WORK TO DO = Repeat the material below, swapping "Viewport" for "Window" wherever it appears and leaving everything else unchanged.

Target position records
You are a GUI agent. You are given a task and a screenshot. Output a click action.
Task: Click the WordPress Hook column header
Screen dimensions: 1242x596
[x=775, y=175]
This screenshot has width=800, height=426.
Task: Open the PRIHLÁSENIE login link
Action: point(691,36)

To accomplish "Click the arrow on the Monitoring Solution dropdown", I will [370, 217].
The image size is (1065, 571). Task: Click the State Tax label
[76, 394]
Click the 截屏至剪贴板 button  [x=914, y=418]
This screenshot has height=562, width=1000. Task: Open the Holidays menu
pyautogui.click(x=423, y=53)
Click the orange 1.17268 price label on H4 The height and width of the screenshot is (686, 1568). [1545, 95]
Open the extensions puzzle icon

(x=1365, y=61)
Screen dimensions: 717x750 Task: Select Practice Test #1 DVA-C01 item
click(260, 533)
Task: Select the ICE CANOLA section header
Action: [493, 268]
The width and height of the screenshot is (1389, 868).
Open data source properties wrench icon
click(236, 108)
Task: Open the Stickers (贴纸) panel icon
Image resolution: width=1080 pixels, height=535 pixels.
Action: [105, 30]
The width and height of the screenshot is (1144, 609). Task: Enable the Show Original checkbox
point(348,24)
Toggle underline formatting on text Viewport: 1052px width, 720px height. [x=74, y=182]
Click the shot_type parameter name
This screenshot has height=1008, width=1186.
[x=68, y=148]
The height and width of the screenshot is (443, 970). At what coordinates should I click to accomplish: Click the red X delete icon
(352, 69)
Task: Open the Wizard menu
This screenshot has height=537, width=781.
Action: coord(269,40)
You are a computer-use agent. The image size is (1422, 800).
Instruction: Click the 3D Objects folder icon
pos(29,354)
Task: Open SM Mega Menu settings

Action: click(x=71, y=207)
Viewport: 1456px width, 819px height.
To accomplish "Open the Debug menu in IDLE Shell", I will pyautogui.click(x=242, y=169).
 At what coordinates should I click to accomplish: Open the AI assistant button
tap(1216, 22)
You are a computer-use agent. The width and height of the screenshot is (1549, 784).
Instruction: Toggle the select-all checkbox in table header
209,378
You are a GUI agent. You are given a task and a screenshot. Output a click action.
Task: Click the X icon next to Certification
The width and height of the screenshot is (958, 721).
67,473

TASK ANSWER =
You are a GUI agent. You are given a task and a screenshot. Output a click action.
Task: Click the WordPress Hook column header
Screen dimensions: 1242x596
[x=775, y=175]
This screenshot has width=800, height=426.
Task: Open the PRIHLÁSENIE login link
Action: point(691,36)

To accomplish "Click the arrow on the Monitoring Solution dropdown", I will [370, 217].
The image size is (1065, 571). Task: Click the State Tax label
[76, 394]
Click the 截屏至剪贴板 button  [x=914, y=418]
This screenshot has height=562, width=1000. Task: Open the Holidays menu
pyautogui.click(x=423, y=53)
Click the orange 1.17268 price label on H4 The height and width of the screenshot is (686, 1568). [1545, 95]
Open the extensions puzzle icon

(x=1365, y=61)
Screen dimensions: 717x750 Task: Select Practice Test #1 DVA-C01 item
click(260, 533)
Task: Select the ICE CANOLA section header
Action: [493, 268]
The width and height of the screenshot is (1389, 868).
Open data source properties wrench icon
click(236, 108)
Task: Open the Stickers (贴纸) panel icon
Image resolution: width=1080 pixels, height=535 pixels.
Action: [105, 30]
The width and height of the screenshot is (1144, 609). Task: Enable the Show Original checkbox
point(348,24)
Toggle underline formatting on text Window: 1052px width, 720px height. [x=74, y=182]
Click the shot_type parameter name
This screenshot has height=1008, width=1186.
[x=68, y=148]
The height and width of the screenshot is (443, 970). At what coordinates should I click to accomplish: Click the red X delete icon
(352, 69)
Task: Open the Wizard menu
This screenshot has height=537, width=781.
Action: coord(269,40)
You are a computer-use agent. The image size is (1422, 800).
Instruction: Click the 3D Objects folder icon
pos(29,354)
Task: Open SM Mega Menu settings

Action: click(x=71, y=207)
Window: 1456px width, 819px height.
To accomplish "Open the Debug menu in IDLE Shell", I will pyautogui.click(x=242, y=169).
 At what coordinates should I click to accomplish: Open the AI assistant button
tap(1216, 22)
You are a computer-use agent. The width and height of the screenshot is (1549, 784).
Instruction: Toggle the select-all checkbox in table header
209,378
You are a GUI agent. You are given a task and a screenshot. Output a click action.
Task: Click the X icon next to Certification
The width and height of the screenshot is (958, 721).
67,473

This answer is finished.